*Work to be completed*: Every line below from the one containing "The height and width of the screenshot is (300, 615)." through the one containing "Given: Click the" is to be printed exactly, with the pictures omitted.

--

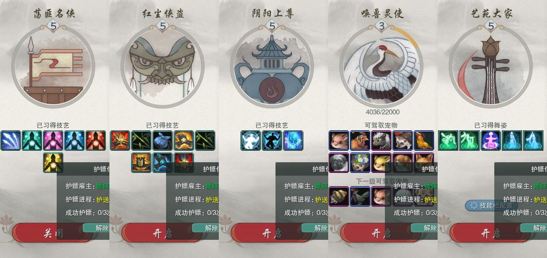The height and width of the screenshot is (258, 547).
Task: Pick the yellow parrot pet icon
Action: [x=424, y=141]
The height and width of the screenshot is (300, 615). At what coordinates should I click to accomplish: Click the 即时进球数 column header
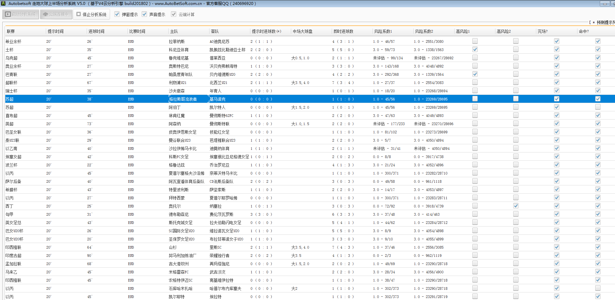coord(343,31)
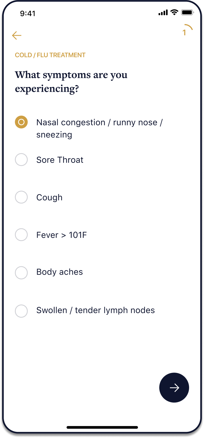Viewport: 204px width, 438px height.
Task: Tap the 'Cough' option label
Action: pyautogui.click(x=49, y=198)
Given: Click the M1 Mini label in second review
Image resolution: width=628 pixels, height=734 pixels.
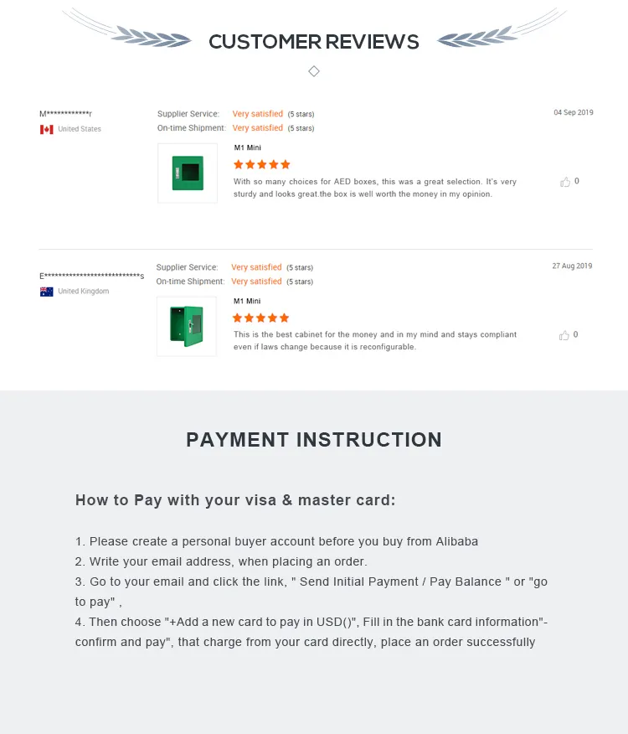Looking at the screenshot, I should coord(247,301).
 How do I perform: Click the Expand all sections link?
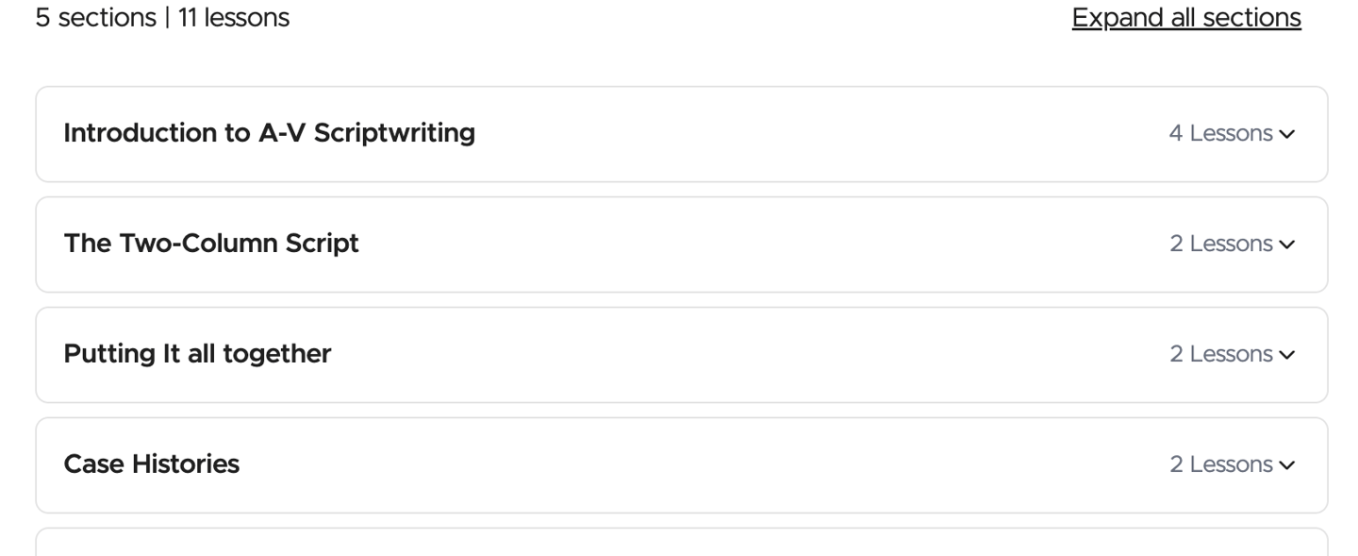1185,18
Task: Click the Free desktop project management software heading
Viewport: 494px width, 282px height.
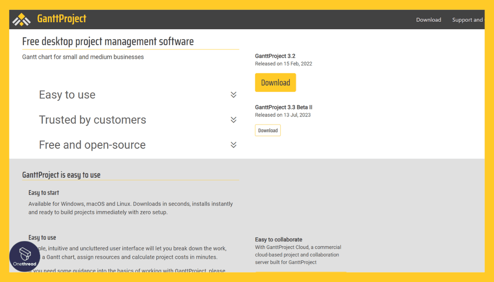Action: (x=108, y=42)
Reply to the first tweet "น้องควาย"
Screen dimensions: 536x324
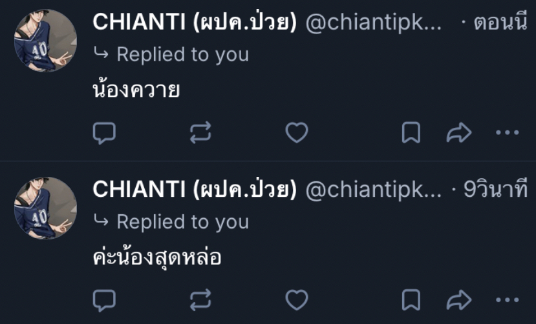click(104, 133)
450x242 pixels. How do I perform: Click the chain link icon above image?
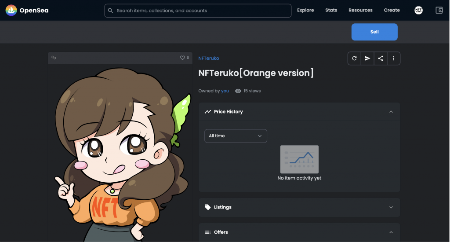click(x=54, y=58)
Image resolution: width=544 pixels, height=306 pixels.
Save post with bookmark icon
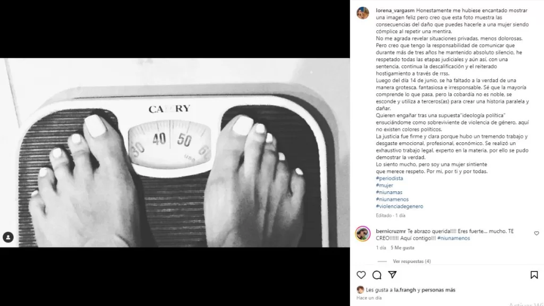tap(534, 275)
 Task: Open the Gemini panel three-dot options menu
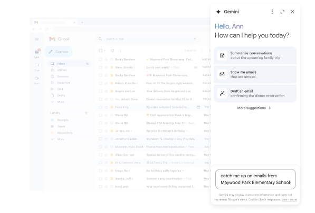(x=272, y=12)
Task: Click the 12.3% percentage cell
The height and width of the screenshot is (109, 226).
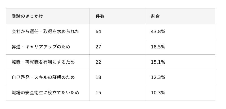Action: pyautogui.click(x=180, y=77)
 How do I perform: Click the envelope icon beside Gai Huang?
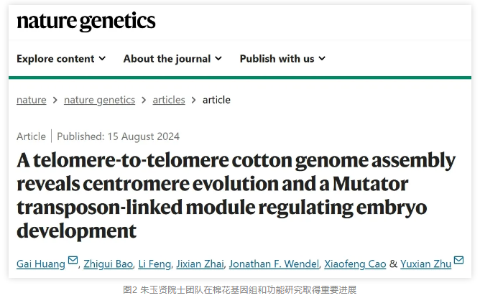pyautogui.click(x=73, y=261)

--

*Answer to the exercise*:
The height and width of the screenshot is (300, 615). At what coordinates should I click to accomplish: Click the 即时进球数 column header
coord(343,31)
Viewport: 204px width, 438px height.
Task: Tap the 'Cough' option label
Action: pyautogui.click(x=49, y=198)
Given: Click the M1 Mini label in second review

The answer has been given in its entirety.